Given task -> Echo back word for word the lines of the rows from the line containing "The image size is (949, 1141)." through the end of the rows, both included. Leave the pictures out of your answer.

Dataset entries ->
******************************

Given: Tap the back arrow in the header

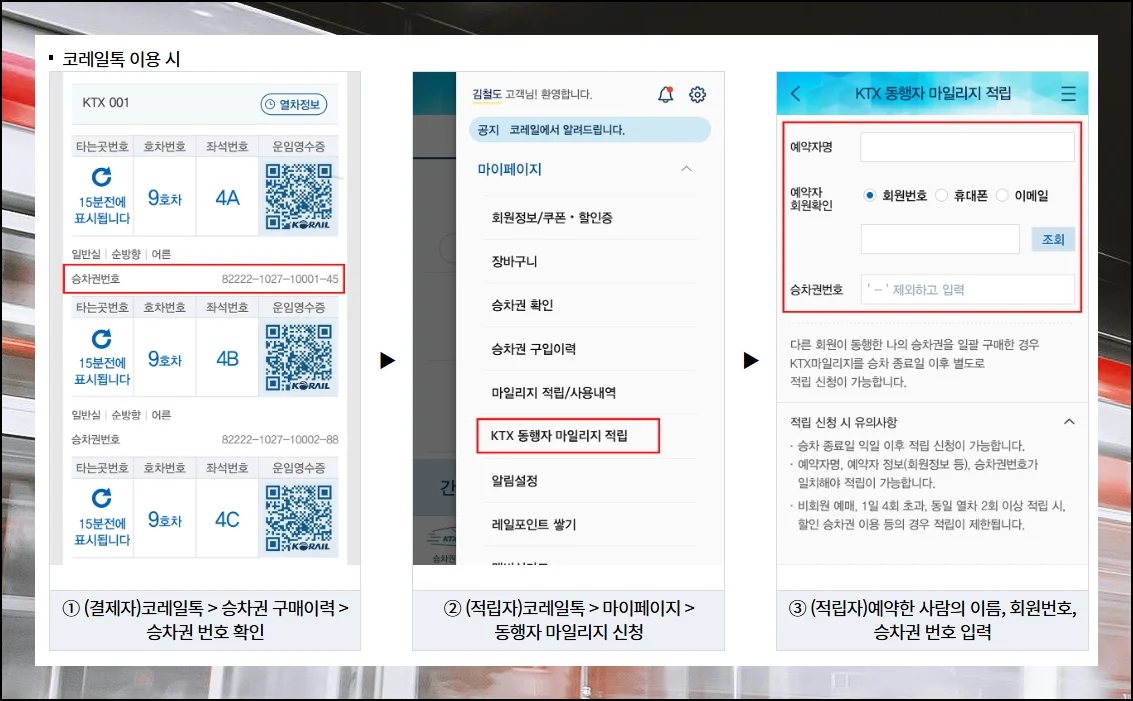Looking at the screenshot, I should coord(796,94).

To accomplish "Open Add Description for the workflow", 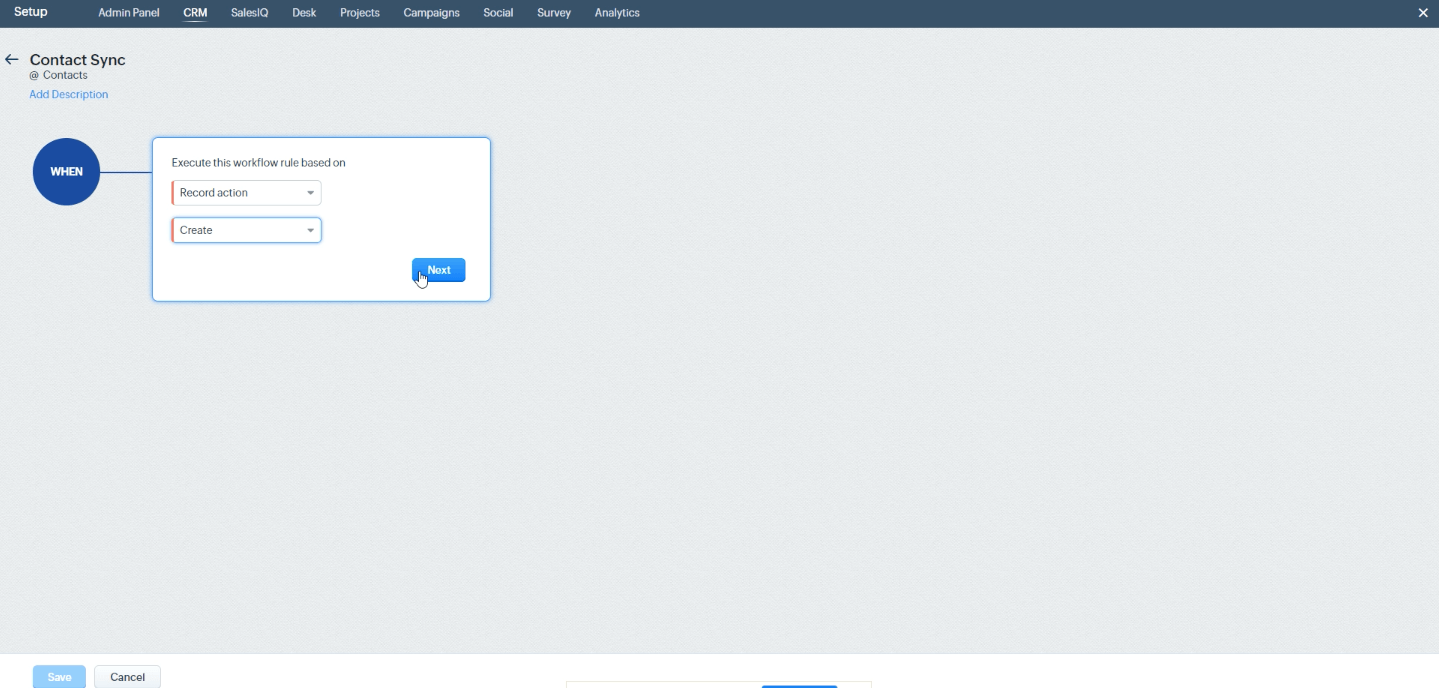I will [x=68, y=94].
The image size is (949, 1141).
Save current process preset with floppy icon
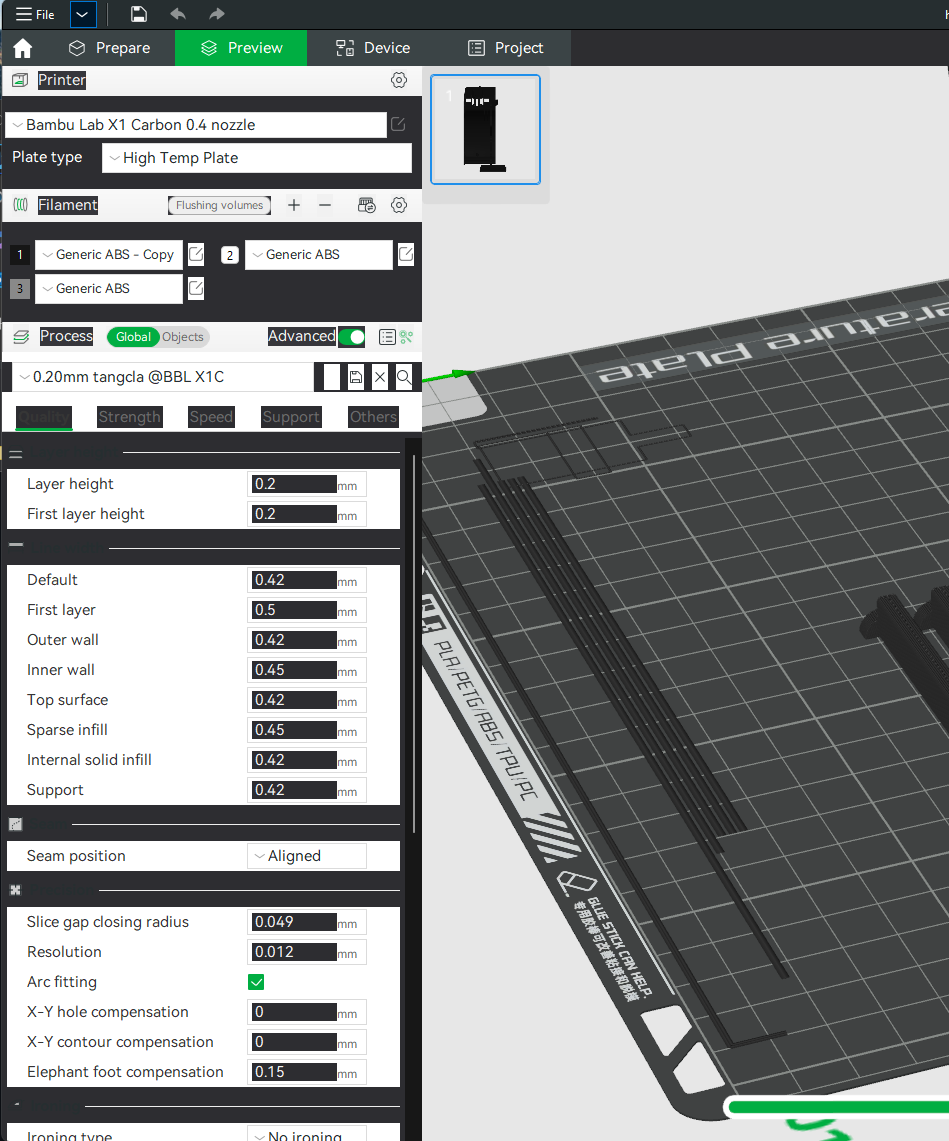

******************************

Finished task ->
The image size is (949, 1141).
Save current process preset with floppy icon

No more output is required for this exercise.